As soon as Jack released him, Ben
fled.
I tried to help David up, but he
curled away from me. “Go away,” he said, as the door slammed. “Go away,
please.”
“I’m calling the police,” Jack
said. “He’s in shock.”
“No,” David whimpered.
“He needs ice,” Jack said, not
listening to David and grabbing his phone.
“No,” David said softly. “Stop.
Hadley…I’m fine.”
I heard Jack on his cell phone
walking down to the kitchen.
“I’m calling to report a crime,”
Jack said deliberately into the phone. I watched him and my lungs and chest
filled with something, air and something else. I think it was gratitude. “2333
McBride Street. Apartment 2D.” Jack’s voice didn’t waver as David started to
cry.
He handed me a bag of ice and paced
before us, a look of capable concern on his face.
I put a hand on David’s back and he
pushed me away. “An assault. Yes, ma’am—his name is Ben Mitchell. He’s a
student at Northwestern.

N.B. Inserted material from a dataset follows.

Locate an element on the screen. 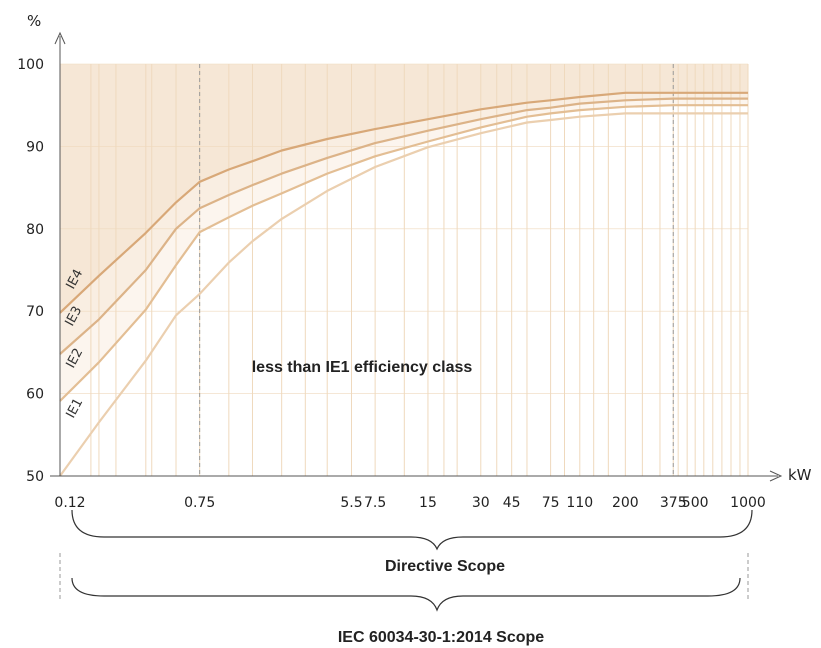 This screenshot has height=648, width=821. y-tick-label: 80 is located at coordinates (35, 230).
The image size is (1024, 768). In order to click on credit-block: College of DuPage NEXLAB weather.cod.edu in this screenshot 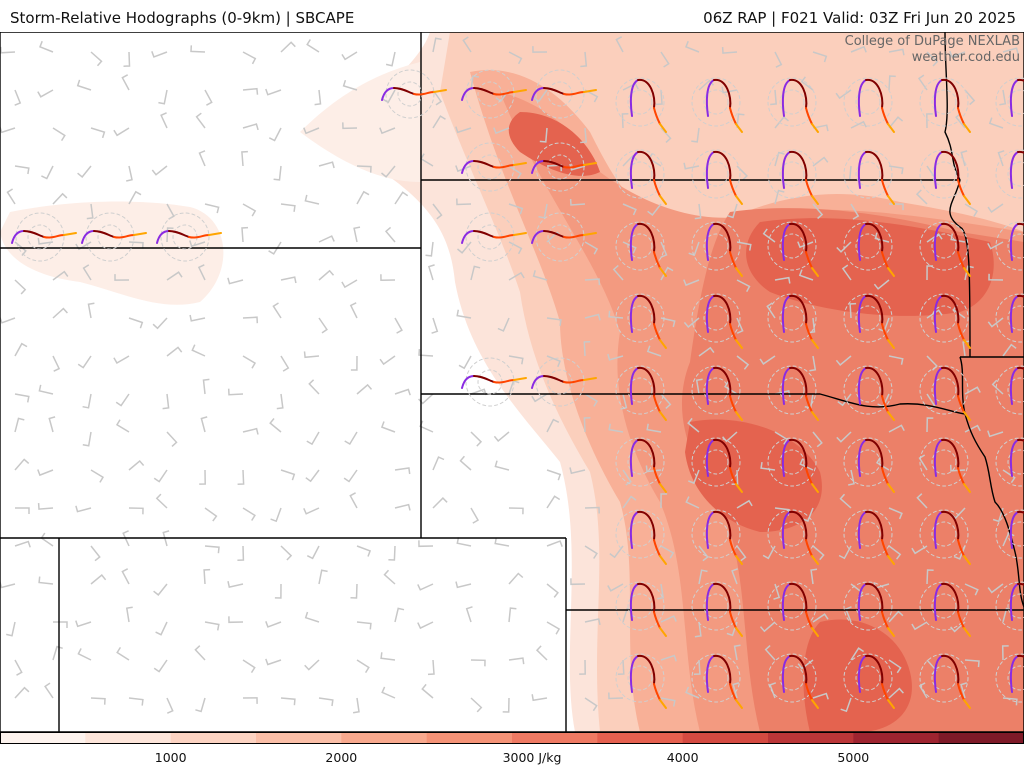, I will do `click(932, 50)`.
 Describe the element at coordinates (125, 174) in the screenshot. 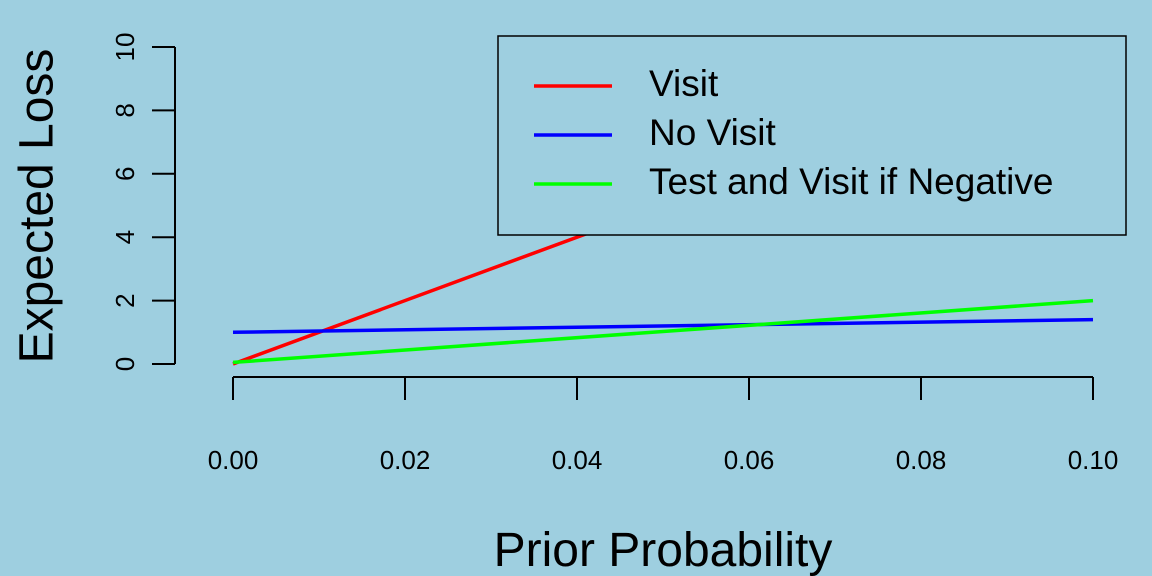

The athletic department should have his address and
photograph on file. The victim’s name is David McPhee.”
“Hadley, please,” David said in a
broken voice.
“He needs medical attention. No,
he’s alert, but he’s injured,” Jack said calmly, ignoring David. “Thank you. We
will.”
When he hung up the phone, Jack
walked over and picked David up. That was something that I wished I could do,
but couldn’t. He put him on the couch, steadied him. “Are you drunk?” Jack
asked him seriously.
David shook his head. “No.”
“Did he hit you in the head?”
David nodded. Jack was the strong
one, the capable one. He pulled David’s hands away from his face so he could
see his eyes. “You’re okay,” he told David softly when the sirens grew louder.
David flinched. And then he slumped
against me and I held his body against mine and pressed my lips to his forehead.
The little comfort I offered made him whimper.
The officers came before long.
Their footsteps made him flinch. When they sat down, all I could see was the
boy from South Dakota, who heard the word ‘fag’ in church and tried to hide all
of the truest parts of his soul. He knew if they found out who he was, they’d
kill him. And then, like everyone promised, it had actually gotten better. But
then it got worse. Really, really awful.